- Entpacken der Datei mit dem Casava Quellcode:
- bunzip2 CASAVA_v1.7.0.tar.bz2
- tar xf CASAVA_v1.7.0.tar
- cd CASAVA_v1.7.0
- Installation der fehlende Softwarepakete die für das Kompilieren und Ausführen notwendig sind:
- yum groupinstall 'Development Tools'
- yum install bzip2-devel.x86_64
- yum install zlib-devel.x86_64
- yum install libxml2-devel.x86_64
- yum install perl-XML-Dumper
- yum install perl-XML-Parser
- yum install perl-XML-LibXML
- yum install perl-XML-Simple
- yum install perl-XML-Twig
- yum install perl-XML-Grove
- yum install ImageMagick
- yum install PyXML
- yum install gnuplot
- yum install libtiff
- Kompilieren von Casava
- cd src
- ./configure
- make
- make install
- Testen
- run.pl --help
- liefert keinen Fehler
- export CASAVA_EXAMPLES=/usr/local/share/CASAVA-1.7.0/examples
- run.pl --runId=TestEColiPE --projectDir=./DNA_EColi_PE -e ${CASAVA_EXAMPLES}/GERALD -l 4 --refSequences=${CASAVA_EXAMPLES}/genomes/E_coli --snpCovCutoff=-1 --indelsCovCutoff=-1
- /usr/local/bin/taskServer.pl --tasksFile=/root/test/DNA_EColi_PE/tasks.17_42_27_04_10_10.txt --host=localhost --jobsLimit=1
- Danach sollte es ein Verzeichnis DNA_EColi_PE geben in dessen Unterverzeichnis html liegen dann die Ergebnisse derAnalyse in HTML-Form.

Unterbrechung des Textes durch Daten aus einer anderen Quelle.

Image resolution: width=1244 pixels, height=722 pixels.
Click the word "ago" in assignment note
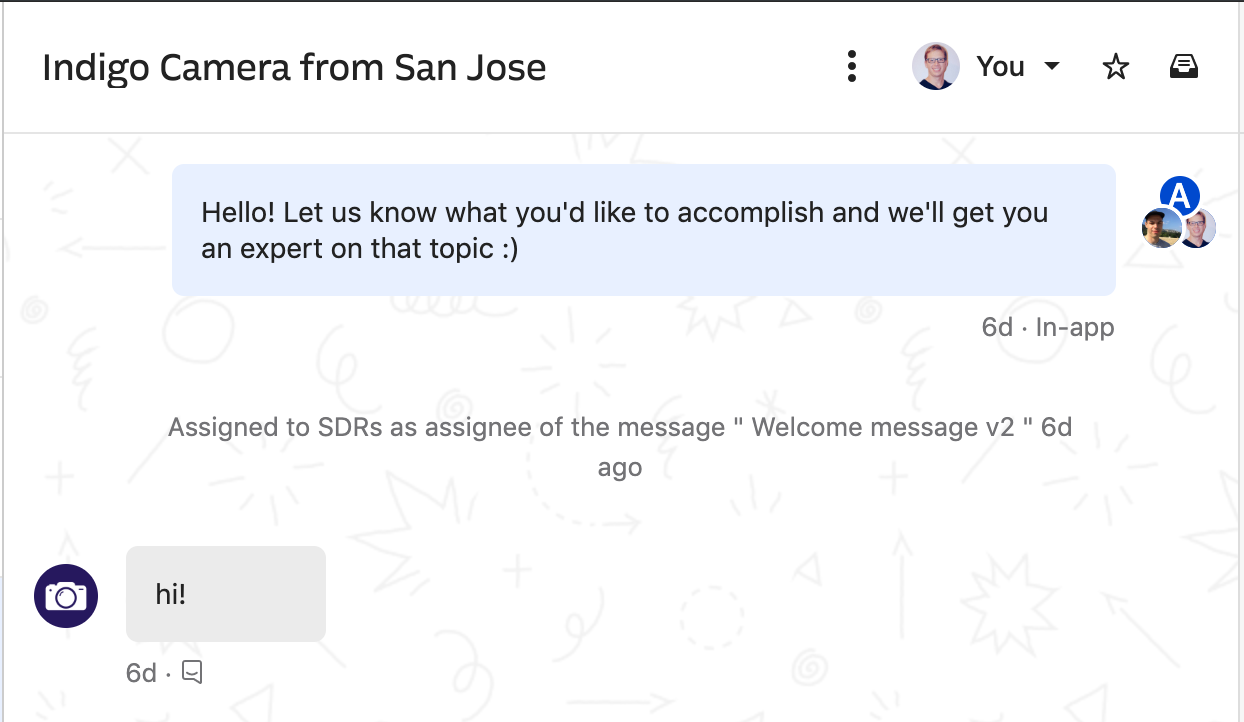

Anmerkung: Nicht alle der oben angegebenen Softwarekomponenten sind fürs kompilieren von Casva notwendig. Hier wurden nur die Softwarebausteine aufgelistet die ich installieren musste. Abhängige Softwarebausteine wurden nicht aufgeführt, aus diesem Grunde ist diese Liste hier kürzer als die Liste im Casava-Handbuch (S.139f).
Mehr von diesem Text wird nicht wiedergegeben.